→ AUFGABENSTELLUNG: Gib den folgenden Forenausschnitt zum Umwandeln eines Logos in eine Vektorgrafik vollständig und wortwörtlich wieder.

→ TEXT:
================

Du hast mehrere Varianten: Du kannst aus der Bitmap-Datei n Vektor-Logo machen.
zB. mit der Abpausen-Funktion in Illu, über die Seite http://vectormagic.stanford.edu/
oder du zeichnest es nach.
Vielleicht postest du noch das Bild, dann kann man genaueres sagen.
Im Grunde arbeitet man "fast gleich".


----------



## matschi (24. Januar 2008)

danke schon mal... die seite von stanford hatte ich auch schon gefunden, wobei ich mir da die frage stell, ob der hintergrund da stören könnte!?
Bin wie gesagt ein absoluter anfänger was Illus. betrifft... 

das motiv 2 wäre dann das was ich als vector bräuchte!


----------



## ink (24. Januar 2008)

Welchen Hintergrund meinst du?
Das ist eigentlich ganz locker über die Abpausen Funktion zu machen.
Oder hast du die Schriftarten noch?
Dann kannst du es auch so machen


----------



## matschi (24. Januar 2008)

schau Dir mal die zip an... eps lassen sich leider nicht so hochladen...

so schaut das ergebniss mit der seite aus...

schriftarten hab ich auch noch... naja, dann werd i mal versuchen das ding im Illust. zusammen zu basteln


----------



## ink (24. Januar 2008)

Warum sagst du nicht das du die Typo noch hast? 
Die tippst den Kram einfach rein, legst ihn so an wie auf dem Bild (das kannst du auch als Hintergrund machen und fixieren, wenn du nicht sicher bist )
Danach wandelst du Typo in Pfade um und ein Klick auf die Pathfinder-Aktion "Verdeckte Flächen entfernen" und schon kann der Kram geplottet, gedruckt und was weiß ich noch alles geatan werden


----------

================

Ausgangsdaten
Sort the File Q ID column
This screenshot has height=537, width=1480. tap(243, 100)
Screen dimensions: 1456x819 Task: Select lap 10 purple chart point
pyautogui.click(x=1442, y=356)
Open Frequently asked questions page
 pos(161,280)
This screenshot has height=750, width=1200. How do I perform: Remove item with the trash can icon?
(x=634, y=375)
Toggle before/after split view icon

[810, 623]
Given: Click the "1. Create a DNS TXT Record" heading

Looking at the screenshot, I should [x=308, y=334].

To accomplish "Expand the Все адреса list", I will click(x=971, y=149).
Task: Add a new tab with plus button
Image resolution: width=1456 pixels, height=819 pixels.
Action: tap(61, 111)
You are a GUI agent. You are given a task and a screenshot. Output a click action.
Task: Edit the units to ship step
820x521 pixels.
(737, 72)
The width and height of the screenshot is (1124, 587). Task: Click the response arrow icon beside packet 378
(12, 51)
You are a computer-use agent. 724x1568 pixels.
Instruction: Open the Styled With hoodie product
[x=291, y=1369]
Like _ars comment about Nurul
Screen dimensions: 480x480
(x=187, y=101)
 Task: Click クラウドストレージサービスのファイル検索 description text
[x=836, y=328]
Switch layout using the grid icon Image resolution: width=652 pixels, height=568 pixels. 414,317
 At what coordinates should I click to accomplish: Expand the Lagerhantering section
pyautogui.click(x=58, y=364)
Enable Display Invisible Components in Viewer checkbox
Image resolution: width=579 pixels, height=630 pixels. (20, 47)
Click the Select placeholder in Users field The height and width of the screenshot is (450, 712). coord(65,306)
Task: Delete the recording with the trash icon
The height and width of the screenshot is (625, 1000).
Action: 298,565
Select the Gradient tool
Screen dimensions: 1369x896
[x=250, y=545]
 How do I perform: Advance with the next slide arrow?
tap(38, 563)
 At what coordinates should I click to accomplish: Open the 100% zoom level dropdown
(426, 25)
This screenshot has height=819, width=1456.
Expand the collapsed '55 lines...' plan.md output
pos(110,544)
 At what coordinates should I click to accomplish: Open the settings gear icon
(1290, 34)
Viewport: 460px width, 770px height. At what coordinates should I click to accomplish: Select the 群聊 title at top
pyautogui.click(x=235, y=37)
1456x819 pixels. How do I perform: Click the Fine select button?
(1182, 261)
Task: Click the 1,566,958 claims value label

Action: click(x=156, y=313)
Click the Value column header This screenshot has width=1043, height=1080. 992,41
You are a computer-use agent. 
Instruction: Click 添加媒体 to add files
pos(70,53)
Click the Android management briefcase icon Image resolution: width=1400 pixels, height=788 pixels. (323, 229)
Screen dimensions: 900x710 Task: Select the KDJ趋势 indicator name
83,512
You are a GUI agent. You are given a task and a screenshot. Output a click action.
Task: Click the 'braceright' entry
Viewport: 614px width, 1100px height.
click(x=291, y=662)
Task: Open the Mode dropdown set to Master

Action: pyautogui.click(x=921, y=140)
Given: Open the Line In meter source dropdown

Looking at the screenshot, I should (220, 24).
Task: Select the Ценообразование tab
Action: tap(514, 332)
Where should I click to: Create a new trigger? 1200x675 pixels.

================

→ MUSTERLÖSUNG:
Du hast mehrere Varianten: Du kannst aus der Bitmap-Datei n Vektor-Logo machen.
zB. mit der Abpausen-Funktion in Illu, über die Seite http://vectormagic.stanford.edu/
oder du zeichnest es nach.
Vielleicht postest du noch das Bild, dann kann man genaueres sagen.
Im Grunde arbeitet man "fast gleich".


----------



## matschi (24. Januar 2008)

danke schon mal... die seite von stanford hatte ich auch schon gefunden, wobei ich mir da die frage stell, ob der hintergrund da stören könnte!?
Bin wie gesagt ein absoluter anfänger was Illus. betrifft... 

das motiv 2 wäre dann das was ich als vector bräuchte!


----------



## ink (24. Januar 2008)

Welchen Hintergrund meinst du?
Das ist eigentlich ganz locker über die Abpausen Funktion zu machen.
Oder hast du die Schriftarten noch?
Dann kannst du es auch so machen


----------



## matschi (24. Januar 2008)

schau Dir mal die zip an... eps lassen sich leider nicht so hochladen...

so schaut das ergebniss mit der seite aus...

schriftarten hab ich auch noch... naja, dann werd i mal versuchen das ding im Illust. zusammen zu basteln


----------



## ink (24. Januar 2008)

Warum sagst du nicht das du die Typo noch hast? 
Die tippst den Kram einfach rein, legst ihn so an wie auf dem Bild (das kannst du auch als Hintergrund machen und fixieren, wenn du nicht sicher bist )
Danach wandelst du Typo in Pfade um und ein Klick auf die Pathfinder-Aktion "Verdeckte Flächen entfernen" und schon kann der Kram geplottet, gedruckt und was weiß ich noch alles geatan werden


----------